The Antec KS282 is a very attractive and well-designed, ATX mid-tower computer case.  It is available with 230 and 300 Watt power supplies.  The model with the 300 watt power supply (# 12281) is the one used for this review.

The KS282's excellent air circulation, well-positioned places to accommodate two optional chassis fans, and hefty power supply makes this case an excellent choice for those who want to build a high-end, fully-loaded computer--a gamer's delight.

BENT METAL.  The KS282 is made from .8 mm steel and has a very solid feel.  Most of the edges are bent in to strengthen it and reduce the possibility of cuts during assembly.

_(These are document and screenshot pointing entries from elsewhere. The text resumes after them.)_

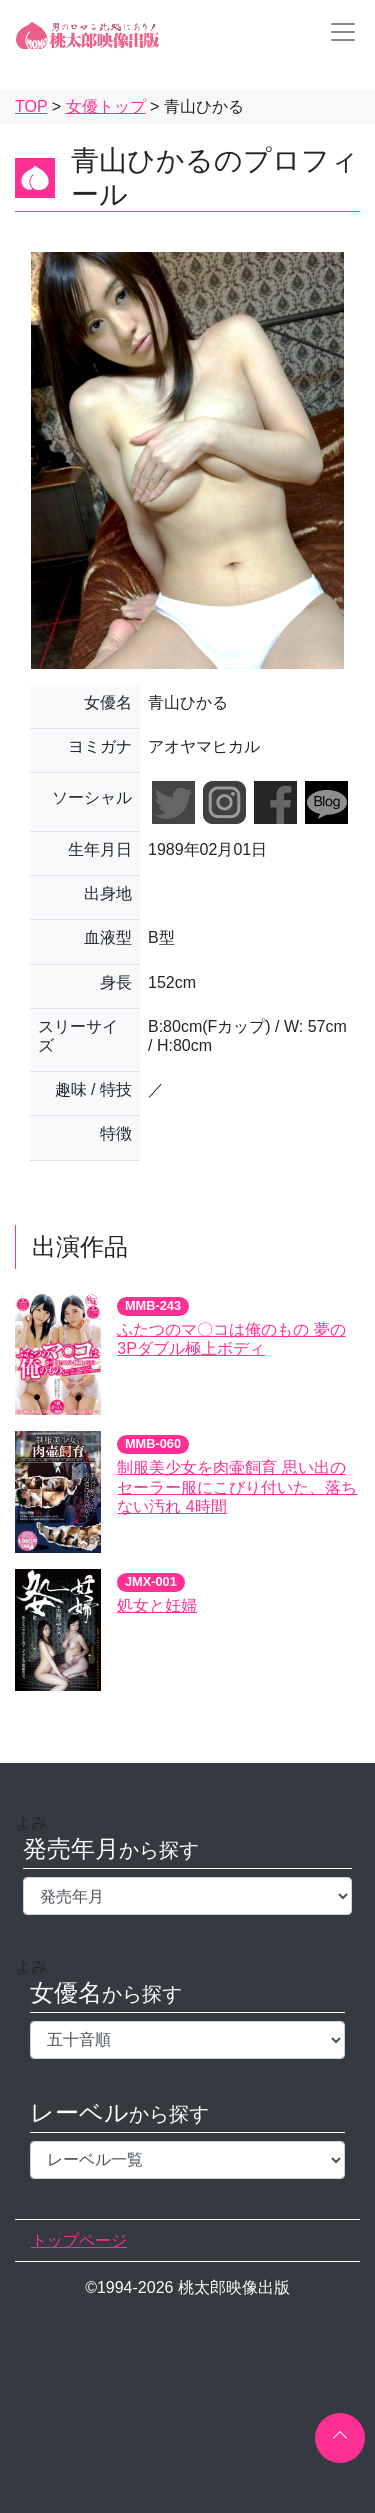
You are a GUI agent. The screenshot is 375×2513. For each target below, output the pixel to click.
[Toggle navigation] (337, 32)
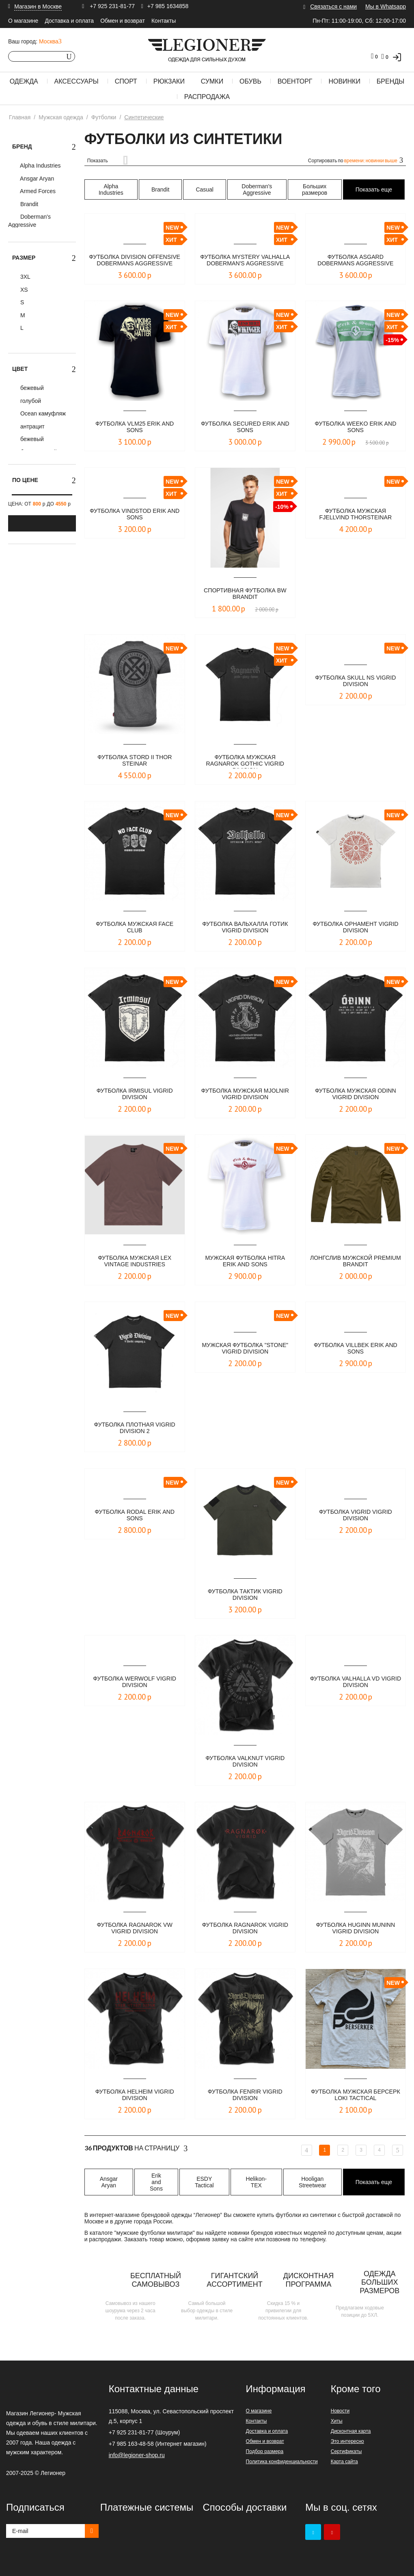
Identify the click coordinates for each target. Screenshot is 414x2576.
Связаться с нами (333, 6)
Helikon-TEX (256, 2182)
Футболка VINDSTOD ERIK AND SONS (134, 515)
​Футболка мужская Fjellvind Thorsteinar (356, 515)
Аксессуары (76, 81)
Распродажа (207, 96)
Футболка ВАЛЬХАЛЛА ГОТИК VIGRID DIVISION (244, 928)
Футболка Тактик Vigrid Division (245, 1595)
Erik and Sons (156, 2182)
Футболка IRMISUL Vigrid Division (134, 1094)
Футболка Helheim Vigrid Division (134, 2095)
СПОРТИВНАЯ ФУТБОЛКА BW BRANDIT (245, 594)
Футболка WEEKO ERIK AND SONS (355, 427)
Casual (204, 189)
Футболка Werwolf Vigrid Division (135, 1682)
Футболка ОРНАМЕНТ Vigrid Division (355, 928)
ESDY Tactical (204, 2182)
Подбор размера (265, 2451)
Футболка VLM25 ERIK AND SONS (134, 427)
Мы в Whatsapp (385, 6)
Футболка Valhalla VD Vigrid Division (355, 1682)
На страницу (136, 2148)
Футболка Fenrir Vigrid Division (245, 2095)
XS (23, 289)
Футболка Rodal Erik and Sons (134, 1516)
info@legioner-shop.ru (137, 2455)
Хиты (337, 2421)
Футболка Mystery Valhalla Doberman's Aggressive (245, 261)
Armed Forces (37, 191)
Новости (340, 2411)
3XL (24, 276)
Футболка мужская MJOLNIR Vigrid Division (245, 1094)
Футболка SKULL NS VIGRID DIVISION (355, 681)
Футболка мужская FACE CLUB (135, 928)
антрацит (32, 426)
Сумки (212, 81)
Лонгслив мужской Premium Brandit (355, 1262)
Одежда (24, 81)
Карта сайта (344, 2461)
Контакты (163, 20)
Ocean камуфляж (42, 413)
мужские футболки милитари (154, 2233)
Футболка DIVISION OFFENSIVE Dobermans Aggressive (135, 261)
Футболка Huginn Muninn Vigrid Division (355, 1929)
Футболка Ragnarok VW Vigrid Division (134, 1929)
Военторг (295, 81)
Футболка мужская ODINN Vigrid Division (355, 1094)
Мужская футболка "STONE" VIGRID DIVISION (245, 1349)
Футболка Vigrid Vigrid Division (355, 1516)
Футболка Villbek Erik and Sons (355, 1349)
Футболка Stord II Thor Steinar (135, 761)
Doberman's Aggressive (29, 220)
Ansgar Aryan (36, 178)
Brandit (28, 204)
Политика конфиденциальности (282, 2461)
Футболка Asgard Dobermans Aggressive (356, 261)
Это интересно (347, 2441)
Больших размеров (314, 189)
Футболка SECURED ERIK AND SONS (245, 427)
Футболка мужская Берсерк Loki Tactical (355, 2095)
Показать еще (374, 189)
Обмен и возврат (122, 20)
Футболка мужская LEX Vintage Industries (134, 1262)
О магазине (23, 20)
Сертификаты (346, 2451)
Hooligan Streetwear (312, 2182)
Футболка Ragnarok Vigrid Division (245, 1929)
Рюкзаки (169, 81)
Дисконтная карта (351, 2431)
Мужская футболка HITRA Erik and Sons (245, 1262)
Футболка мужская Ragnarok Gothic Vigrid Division (245, 761)
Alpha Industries (40, 165)
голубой (30, 401)
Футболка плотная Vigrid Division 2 (134, 1428)
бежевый (31, 388)
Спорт (126, 81)
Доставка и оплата (69, 20)
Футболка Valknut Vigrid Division (245, 1762)
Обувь (250, 81)
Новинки (344, 81)
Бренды (390, 81)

The case has two identical, removable sides each of which lock into place with six fingers each at the top and bottom, eight clips along the front, and two alignment tabs and two screws at the rear.  They are relatively easy to remove with the aid of indents along the rear of each side and they slide into place with minimal fidgeting.  There is a U-shaped piece of metal with two holes on the right side of the back of the case which passes through a slot on the edge of the removable left side so the side can be pad-locked.  When the right side is removed, one sees another interior side which completely covers the chassis cavity except for some holes to mount drives in the 5 1/4 bay.  This pretty much blocks assess to the guts of a computer built with this case from the right side and strengthens the case.  The sides are quite hefty with thick folded edges and integral triangular braces at the top and bottom.  There is a wide band of ventilation holes from the top to the bottom at the front of the sides.  There are spring fingers every 2 1/2" at the edges on the sides, top, and bottom where the sides come into contact with chassis to maintain the continuity of the exterior of the case to reduce electro-magnetic radiation (interference) (EMI) from the case .  These springs do not easily pop off the case like the snap on contacts used with many other computer cases.

The interior of the KS282 is divided into two compartments.  The first occupies the top 5 1/2" of the case and contains power supply and the 5 1/4" drive bays.   With exception of a large rectangular hole to expose the left side of the power supply and permit access to, and provide storage for cabling, and holes to mount the 5 1/4" drives, the left side of the compartment consists of sheet metal from the front to the rear of the case.  This strengthens the case further.

The power supply sets on a flange on the bottom of the left side of the compartment, tabs on the interior right side, and screws to the back of the case.  Again, the clean EMI design of this case is apparent in spring-like fingers on the left an right side of the compartment which grip the power supply and further assure integrity of the Faraday shield. The top of the power supply is 1 1/2" from the top of the case.  This permits passage of hot air that may accumulate at the very top of the case out a series of holes all along the back of the case above the power supply.

The other compartment is clearly the motherboard compartment and it is wide open.  The only significant protrusion is the 3 /12" drive bay which is easily removed by pushing a large leaver on the left side of bay rearward.  This case is roomy and "a dream" to work with.

There are no chassis knockouts for Baby AT motherboard, etc. connectors.  I would suggest to Antec that there is certainly room to punch some DB25 and DB9 knockouts just below the optional rear chassis fan mounting position.  I do use them.

The top on this case is removable and not riveted in place like many other cases.  It is secured at the back by two screws and is easily removed by sliding it backward.  Techs are going to like this feature because they will not have to remove a CD-ROM or DVD drive mounted in the top 5 1/4" drive bay to determine its make and model.